The first major issue was infringement. The Court had to decide whether the Care A2 parties' use of "A2+" and "Care A2+" was use as a trade mark and, if so, whether those signs were substantially identical to, or deceptively similar to, the a2 Milk Company's registered marks. The extract shows the Court dealt separately with substantial identicality and deceptive similarity, and also with whether the impugned sign should be treated as a composite mark or as separate marks.
The second major issue was validity. Care A2 challenged the a2 Milk Company's registrations on several grounds. The extract lists issues including distinctiveness under section 41, whether the marks were likely to mislead, deceive or cause confusion, whether there was a lack of intention to use the marks, whether the marks consisted of a sign that had become descriptive, and whether they related to articles formerly manufactured under a patent. Those are serious attacks because, if successful, they can remove or weaken the registered owner's rights altogether.

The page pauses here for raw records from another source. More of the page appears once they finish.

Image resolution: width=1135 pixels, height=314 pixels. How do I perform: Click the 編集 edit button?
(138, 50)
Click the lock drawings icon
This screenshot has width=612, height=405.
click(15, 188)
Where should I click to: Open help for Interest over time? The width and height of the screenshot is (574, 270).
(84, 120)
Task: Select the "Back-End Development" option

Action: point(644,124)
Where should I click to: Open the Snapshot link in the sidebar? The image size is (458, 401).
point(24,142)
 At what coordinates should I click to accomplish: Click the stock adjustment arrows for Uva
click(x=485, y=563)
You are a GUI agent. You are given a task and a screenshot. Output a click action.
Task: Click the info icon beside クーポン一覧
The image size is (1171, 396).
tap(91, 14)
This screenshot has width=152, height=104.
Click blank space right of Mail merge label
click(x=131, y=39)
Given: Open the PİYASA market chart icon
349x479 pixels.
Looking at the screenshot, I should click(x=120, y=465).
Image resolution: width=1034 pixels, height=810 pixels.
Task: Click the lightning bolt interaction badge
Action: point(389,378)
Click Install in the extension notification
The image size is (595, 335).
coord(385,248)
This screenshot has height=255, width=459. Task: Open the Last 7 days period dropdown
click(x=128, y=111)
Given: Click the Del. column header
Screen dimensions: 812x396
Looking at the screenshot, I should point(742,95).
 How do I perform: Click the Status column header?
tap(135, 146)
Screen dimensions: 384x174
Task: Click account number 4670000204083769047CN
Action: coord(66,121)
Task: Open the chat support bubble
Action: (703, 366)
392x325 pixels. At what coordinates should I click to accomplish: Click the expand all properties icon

The third major issue was the ACL case. The extract specifically refers to alleged breaches of sections 18 and 29 of the ACL, the relevant class of consumer, the idea of a "not insignificant number" of consumers, the application of those principles to the facts, the Kooyong Classic sponsorship and evidence of actual confusion. So the Court was not only asking whether the signs were too close for trade mark purposes. It was also asking whether the conduct in the market was likely to mislead consumers into thinking there was some connection, endorsement or association with the a2 Milk Company.
The extract also shows that the Court considered evidence of actual confusion. That is often commercially powerful in branding disputes because it moves the case beyond theory and into what happened in the market. One example identified in the evidence summary was a news article that wrongly labelled Care A2 infant formula products as the a2 Milk Company's products.